Haber şöyle) “Lisede mescit: Adana'daki Tepebağ Lisesi’nin bodrum katındaki bir odanın mescit haline getirildiği ve bazı öğrencilerin teneffüste burada namaz kıldığı ileri sürüldü. Namaz kılan öğrenciler cep telefonuyla görüntülenirken, burada bazı öğretmenlerin cuma namazı kıldırdığı iddia edildi.
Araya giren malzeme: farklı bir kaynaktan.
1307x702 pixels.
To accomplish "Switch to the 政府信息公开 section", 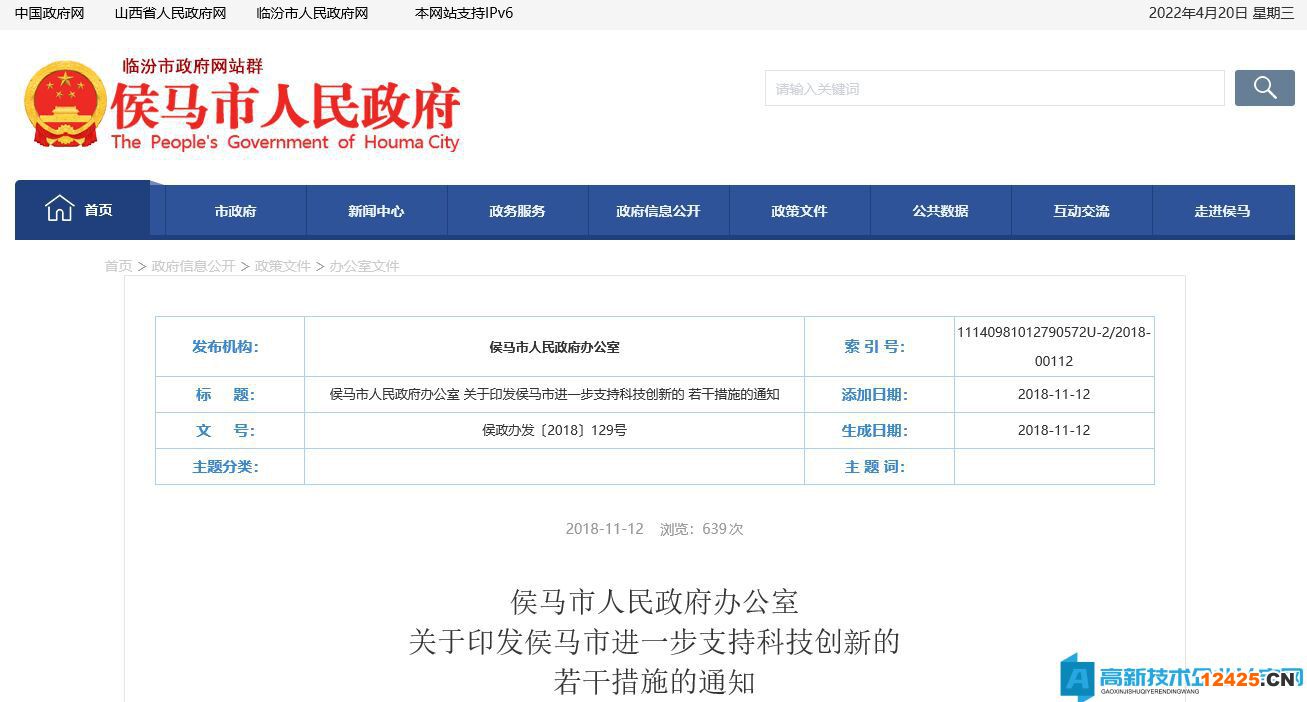I will click(658, 211).
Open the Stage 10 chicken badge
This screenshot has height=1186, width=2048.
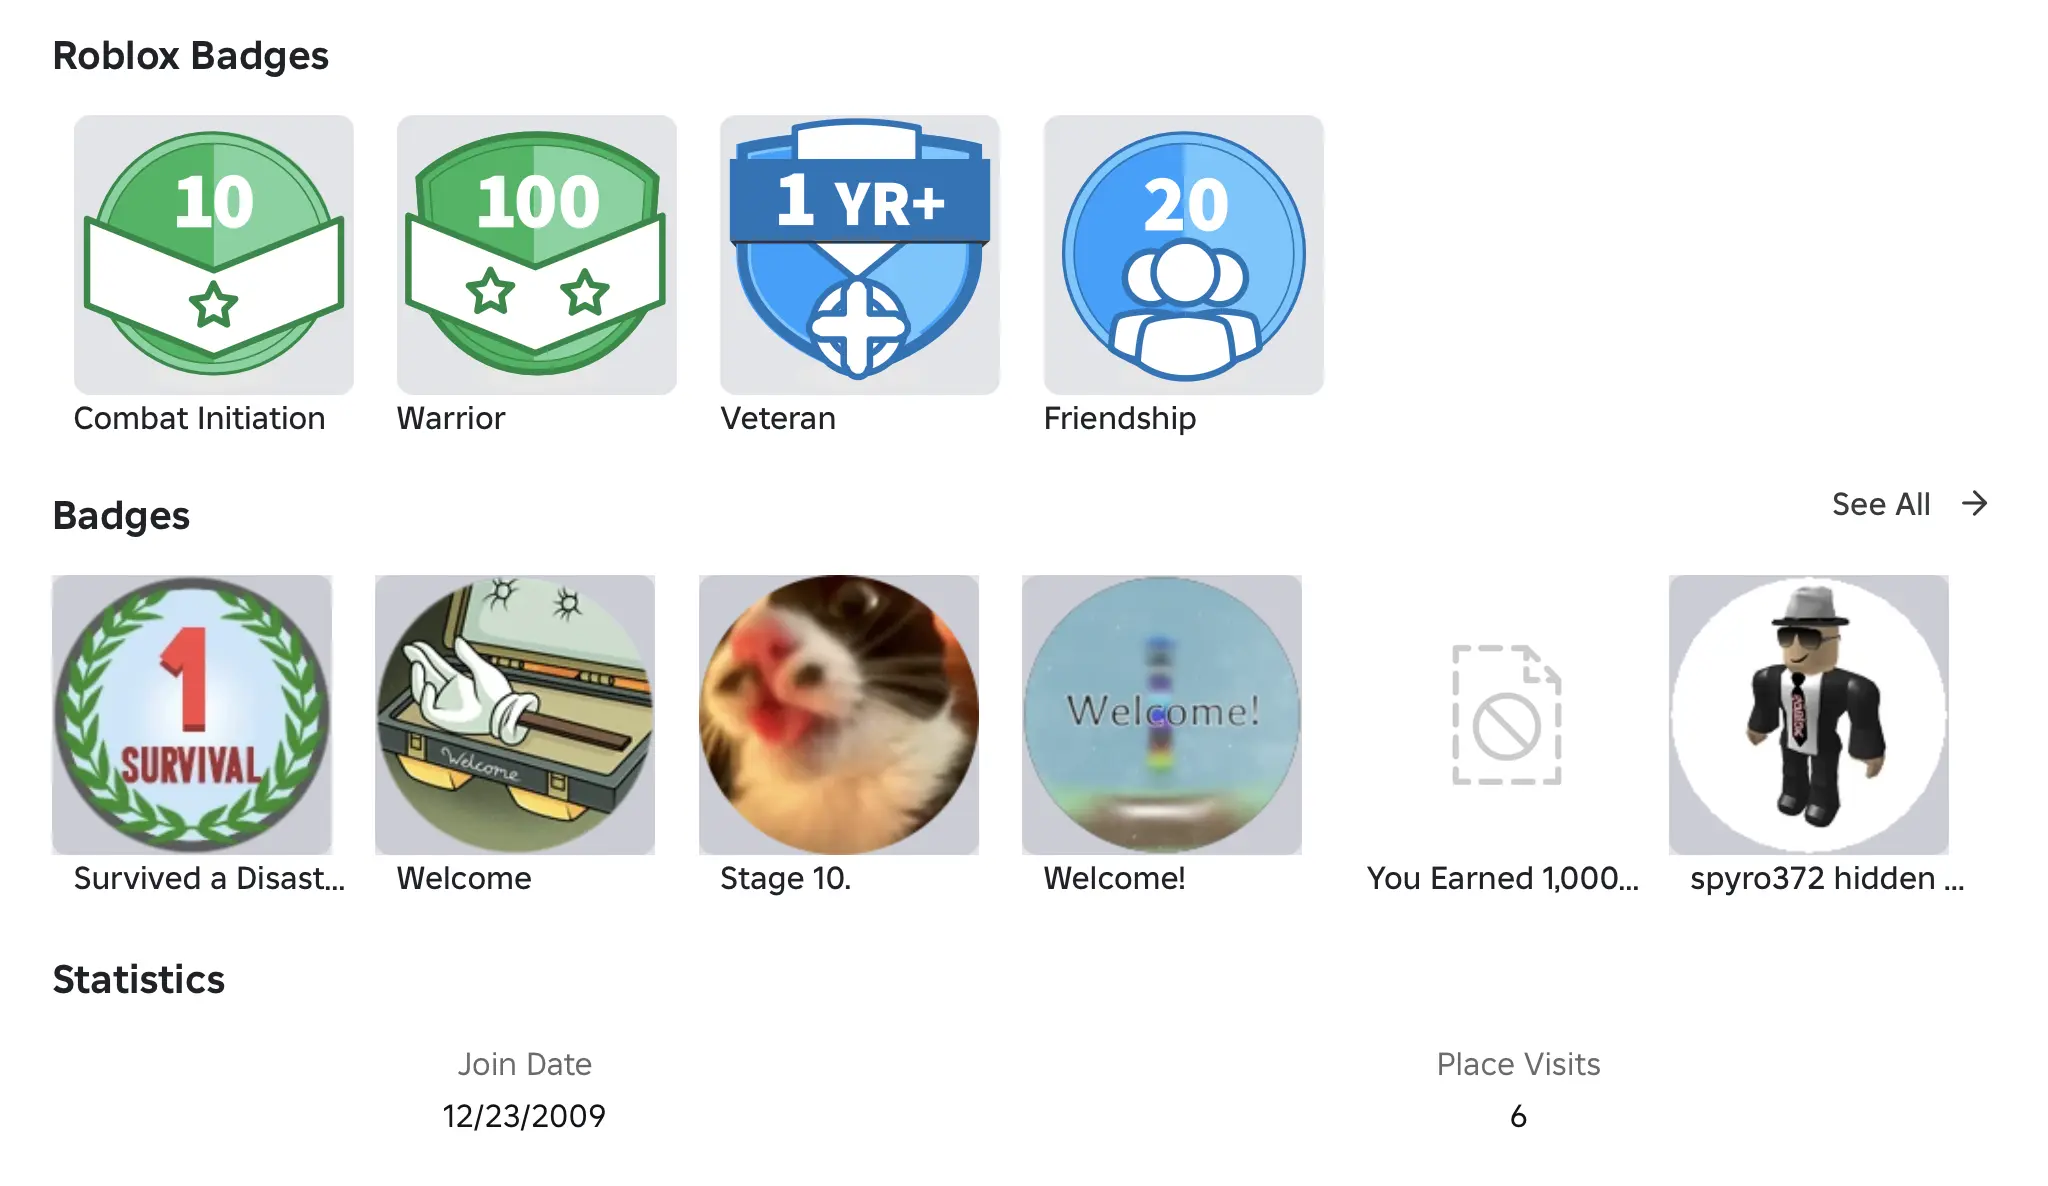coord(839,714)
Öğretmenlik yapan Eğitim- Sen Adana Şube Başkanı Güven Boğa okulda mescit açılmasını, mevcut yasalar ve eğitim sistemi bakımından skandal olarak değerlendirdi.”Peki bey efendi orada eroin satan yer, uyuşturucuya teşvik yuvaları mı ayarlansaydı, öğrencilerin fuhuş yapması için ayarlansaydı, Vatanına,
Bayrağına,dinine,diyanetine karşı hainler yuvasımı olsaydı, Soy isminiz KİBRİT-OĞLU ortalığı kibritle meyin, diyorum…2)- Eli Gold bir kişi 29.10.2007 Aktifhaber de şöyle bir e-mail yazmış. Bence de diyanet miyanet kalksın. Müslümanlar da aleviler de kendi kendilerine organize olsunlar. İmam da cuma hutbesinde abuk subuk diyanet hutbesi okumaktan kurtulsun. Devlet elini dinden çeksin. O zaman laik olduğumuzu anlayalım… vs. vs.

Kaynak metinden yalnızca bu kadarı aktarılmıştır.